▸ **Work required**
A word-for-word repetition of all the entries is required.
══ The data
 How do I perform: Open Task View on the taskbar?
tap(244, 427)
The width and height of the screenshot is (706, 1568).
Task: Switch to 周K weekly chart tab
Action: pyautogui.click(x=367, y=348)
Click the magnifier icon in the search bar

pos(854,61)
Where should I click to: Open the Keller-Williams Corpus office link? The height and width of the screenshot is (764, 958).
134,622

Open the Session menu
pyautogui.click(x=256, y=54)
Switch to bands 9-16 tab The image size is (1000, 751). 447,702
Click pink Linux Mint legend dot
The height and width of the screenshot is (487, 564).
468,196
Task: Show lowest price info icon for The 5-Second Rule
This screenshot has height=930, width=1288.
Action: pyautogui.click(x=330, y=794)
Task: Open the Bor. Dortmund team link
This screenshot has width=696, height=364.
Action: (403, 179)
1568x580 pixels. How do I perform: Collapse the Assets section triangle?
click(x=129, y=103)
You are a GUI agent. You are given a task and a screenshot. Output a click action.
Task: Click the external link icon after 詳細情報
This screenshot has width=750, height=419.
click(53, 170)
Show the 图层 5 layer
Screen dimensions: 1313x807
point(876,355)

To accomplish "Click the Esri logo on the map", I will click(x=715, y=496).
════
▸ **Result of this task**
 How do I perform: Open Task View on the taskbar?
tap(244, 427)
The width and height of the screenshot is (706, 1568).
Task: Switch to 周K weekly chart tab
Action: pyautogui.click(x=367, y=348)
Click the magnifier icon in the search bar

pos(854,61)
Where should I click to: Open the Keller-Williams Corpus office link? The height and width of the screenshot is (764, 958).
134,622

Open the Session menu
pyautogui.click(x=256, y=54)
Switch to bands 9-16 tab The image size is (1000, 751). 447,702
Click pink Linux Mint legend dot
The height and width of the screenshot is (487, 564).
468,196
Task: Show lowest price info icon for The 5-Second Rule
This screenshot has height=930, width=1288.
Action: pyautogui.click(x=330, y=794)
Task: Open the Bor. Dortmund team link
This screenshot has width=696, height=364.
Action: (403, 179)
1568x580 pixels. How do I perform: Collapse the Assets section triangle?
click(x=129, y=103)
You are a GUI agent. You are given a task and a screenshot. Output a click action.
Task: Click the external link icon after 詳細情報
This screenshot has width=750, height=419.
click(53, 170)
Show the 图层 5 layer
Screen dimensions: 1313x807
point(876,355)

To accomplish "Click the Esri logo on the map", I will click(x=715, y=496).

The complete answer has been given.